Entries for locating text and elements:
╔══

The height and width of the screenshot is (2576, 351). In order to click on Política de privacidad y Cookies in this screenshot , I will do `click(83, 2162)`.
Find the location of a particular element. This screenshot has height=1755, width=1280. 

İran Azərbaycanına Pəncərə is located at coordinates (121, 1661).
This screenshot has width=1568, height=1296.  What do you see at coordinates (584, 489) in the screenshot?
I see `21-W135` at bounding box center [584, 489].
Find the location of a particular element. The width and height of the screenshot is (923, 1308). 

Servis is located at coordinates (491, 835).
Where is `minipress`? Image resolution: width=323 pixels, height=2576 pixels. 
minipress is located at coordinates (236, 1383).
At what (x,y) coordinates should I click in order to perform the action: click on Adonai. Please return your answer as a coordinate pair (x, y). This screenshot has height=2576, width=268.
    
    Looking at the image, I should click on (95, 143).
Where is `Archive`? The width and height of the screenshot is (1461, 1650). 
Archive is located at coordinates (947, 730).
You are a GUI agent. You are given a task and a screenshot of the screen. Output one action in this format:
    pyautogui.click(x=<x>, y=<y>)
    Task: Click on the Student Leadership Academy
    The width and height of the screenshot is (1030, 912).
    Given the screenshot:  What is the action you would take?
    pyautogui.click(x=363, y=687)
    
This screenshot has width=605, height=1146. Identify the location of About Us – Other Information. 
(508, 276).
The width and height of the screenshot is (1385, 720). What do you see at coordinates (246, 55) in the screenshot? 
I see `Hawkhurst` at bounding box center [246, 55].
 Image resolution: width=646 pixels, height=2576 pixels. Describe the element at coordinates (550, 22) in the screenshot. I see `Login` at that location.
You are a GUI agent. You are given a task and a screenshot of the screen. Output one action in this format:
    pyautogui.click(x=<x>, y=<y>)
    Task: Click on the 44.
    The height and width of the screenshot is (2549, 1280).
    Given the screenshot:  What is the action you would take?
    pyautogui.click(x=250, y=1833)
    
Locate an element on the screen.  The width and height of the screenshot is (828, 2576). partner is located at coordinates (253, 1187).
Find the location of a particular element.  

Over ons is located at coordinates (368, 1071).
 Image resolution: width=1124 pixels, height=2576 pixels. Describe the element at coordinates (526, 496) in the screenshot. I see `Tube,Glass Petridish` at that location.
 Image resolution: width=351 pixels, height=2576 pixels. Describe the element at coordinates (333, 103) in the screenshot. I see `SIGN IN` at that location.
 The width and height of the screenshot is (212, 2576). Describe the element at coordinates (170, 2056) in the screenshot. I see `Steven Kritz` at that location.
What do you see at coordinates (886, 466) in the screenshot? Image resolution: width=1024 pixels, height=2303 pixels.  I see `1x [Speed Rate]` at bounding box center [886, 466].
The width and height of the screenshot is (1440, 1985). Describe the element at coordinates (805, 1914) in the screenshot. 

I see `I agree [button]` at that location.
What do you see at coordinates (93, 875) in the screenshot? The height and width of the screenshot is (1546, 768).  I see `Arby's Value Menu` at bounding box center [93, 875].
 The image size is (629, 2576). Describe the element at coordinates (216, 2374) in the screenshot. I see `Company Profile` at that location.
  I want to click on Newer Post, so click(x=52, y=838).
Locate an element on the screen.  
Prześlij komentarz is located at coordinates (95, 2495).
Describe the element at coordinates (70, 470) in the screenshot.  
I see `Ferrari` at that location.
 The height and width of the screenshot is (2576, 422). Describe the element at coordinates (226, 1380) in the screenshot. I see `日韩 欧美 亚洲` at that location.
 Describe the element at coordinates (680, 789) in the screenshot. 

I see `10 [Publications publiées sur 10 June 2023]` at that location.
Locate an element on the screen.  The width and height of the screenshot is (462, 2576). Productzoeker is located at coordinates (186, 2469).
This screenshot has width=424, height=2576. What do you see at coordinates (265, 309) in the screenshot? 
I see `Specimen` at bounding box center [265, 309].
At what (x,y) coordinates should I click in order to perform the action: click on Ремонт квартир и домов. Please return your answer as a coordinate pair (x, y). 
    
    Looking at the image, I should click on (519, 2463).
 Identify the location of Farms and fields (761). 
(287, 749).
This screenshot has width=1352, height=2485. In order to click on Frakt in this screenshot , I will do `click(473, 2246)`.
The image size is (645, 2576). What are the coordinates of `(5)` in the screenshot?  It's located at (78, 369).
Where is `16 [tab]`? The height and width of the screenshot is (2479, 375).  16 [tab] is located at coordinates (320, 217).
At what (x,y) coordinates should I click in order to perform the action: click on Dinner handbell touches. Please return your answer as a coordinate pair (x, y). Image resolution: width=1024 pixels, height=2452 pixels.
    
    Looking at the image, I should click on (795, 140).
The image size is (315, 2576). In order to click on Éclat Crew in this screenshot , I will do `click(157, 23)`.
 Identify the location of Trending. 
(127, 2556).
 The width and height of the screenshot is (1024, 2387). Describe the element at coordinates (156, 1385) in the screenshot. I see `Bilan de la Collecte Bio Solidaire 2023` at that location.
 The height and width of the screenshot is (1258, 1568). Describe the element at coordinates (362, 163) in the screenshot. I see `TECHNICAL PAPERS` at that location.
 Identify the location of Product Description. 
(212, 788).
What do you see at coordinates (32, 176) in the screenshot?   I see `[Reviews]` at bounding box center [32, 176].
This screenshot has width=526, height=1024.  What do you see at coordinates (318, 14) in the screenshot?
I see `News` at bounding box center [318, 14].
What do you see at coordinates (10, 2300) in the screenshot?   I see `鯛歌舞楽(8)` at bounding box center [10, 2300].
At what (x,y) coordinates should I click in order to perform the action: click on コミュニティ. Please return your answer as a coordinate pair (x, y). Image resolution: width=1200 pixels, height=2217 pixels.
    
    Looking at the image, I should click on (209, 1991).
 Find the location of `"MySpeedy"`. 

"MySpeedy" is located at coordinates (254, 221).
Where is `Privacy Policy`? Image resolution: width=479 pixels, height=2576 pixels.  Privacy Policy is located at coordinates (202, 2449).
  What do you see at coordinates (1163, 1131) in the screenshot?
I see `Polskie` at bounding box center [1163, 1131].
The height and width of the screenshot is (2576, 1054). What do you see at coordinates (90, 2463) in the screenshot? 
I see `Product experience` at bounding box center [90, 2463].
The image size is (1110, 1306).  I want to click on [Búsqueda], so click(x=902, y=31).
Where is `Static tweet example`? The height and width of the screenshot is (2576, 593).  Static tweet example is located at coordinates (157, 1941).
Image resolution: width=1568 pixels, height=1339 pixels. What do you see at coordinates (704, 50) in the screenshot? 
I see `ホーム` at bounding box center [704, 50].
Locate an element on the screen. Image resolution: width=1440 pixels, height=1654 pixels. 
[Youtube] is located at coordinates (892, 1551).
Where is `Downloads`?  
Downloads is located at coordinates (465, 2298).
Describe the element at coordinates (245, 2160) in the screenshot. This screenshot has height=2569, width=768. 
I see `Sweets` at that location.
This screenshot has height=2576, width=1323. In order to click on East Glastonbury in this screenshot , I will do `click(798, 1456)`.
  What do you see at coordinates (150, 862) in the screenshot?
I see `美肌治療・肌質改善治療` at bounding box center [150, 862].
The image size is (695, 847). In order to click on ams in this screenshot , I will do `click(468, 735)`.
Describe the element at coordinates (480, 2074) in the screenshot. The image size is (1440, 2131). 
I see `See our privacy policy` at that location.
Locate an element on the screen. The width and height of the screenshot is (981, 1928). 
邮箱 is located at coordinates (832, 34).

╚══

▶ [WHAT IS EXPECTED]
Gather every line of the listing that contains the string "Archive", matching case exactly, and copy each one.

▶ [SOLVED PROBLEM]
Where is `Archive`? The width and height of the screenshot is (1461, 1650). 
Archive is located at coordinates (947, 730).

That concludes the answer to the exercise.